Is setInterval CPU intensive?

Solution 1:

I don't think setInterval is inherently going to cause you significant performance problems. I suspect the reputation may come from an earlier era, when CPUs were less powerful.

There are ways that you can improve the performance, however, and it's probably wise to do them:

  1. Pass a function to setInterval, rather than a string.
  2. Have as few intervals set as possible.
  3. Make the interval durations as long as possible.
  4. Have the code running each time as short and simple as possible.

Don't optimise prematurely -- don't make life difficult for yourself when there isn't a problem.

One thing, however, that you can do in your particular case is to use the onhashchange event, rather than timeouts, in browsers that support it.

Solution 2:

I would rather say it's quite the opposite. Using setTimeout and setInterval correctly, can drastical reduce the browsers CPU usage. For instance, using setTimeout instead of using a for or while loop will not only reduce the intensity of CPU usage, but will also guarantee that the browser has a chance to update the UI queue more often. So long running processes will not freeze and lockup the user experience.

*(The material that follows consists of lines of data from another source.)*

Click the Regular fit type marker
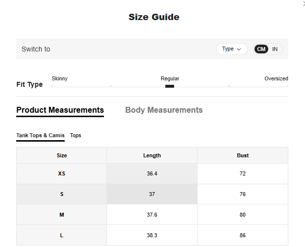 coord(170,86)
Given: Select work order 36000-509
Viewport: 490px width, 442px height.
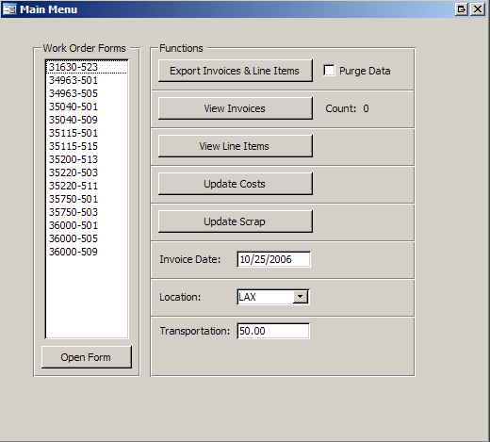Looking at the screenshot, I should coord(87,252).
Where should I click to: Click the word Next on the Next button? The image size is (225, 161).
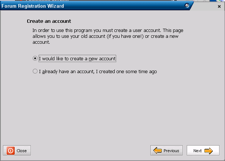click(x=197, y=151)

But in general, using setInterval really like a lot on your site may slow down things. 20 simultaneously running intervals with more or less heavy work will affect the show. And then again.. you really can mess up any part I guess that is not a problem of setInterval.

..and by the way, you don't need to check the hash like that. There are events for that:

onhashchange

will fire when there was a change in the hash.

window.addEventListener('hashchange', function(e) {
    console.log('hash changed, yay!');
}, false);

Solution 3:

No, setInterval is not CPU intensive in and of itself. If you have a lot of intervals running on very short cycles (or a very complex operation running on a moderately long interval), then that can easily become CPU intensive, depending upon exactly what your intervals are doing and how frequently they are doing it.

I wouldn't expect to see any issues with checking the URL every 100 milliseconds on an interval, though personally I would increase the interval to 250 milliseconds, just because I don't expect that the difference between the two would be noticeable to a typical user and because I generally try to use the longest timeout intervals that I think I can get away with, particularly for things that are expected to result in a no-op most of the time.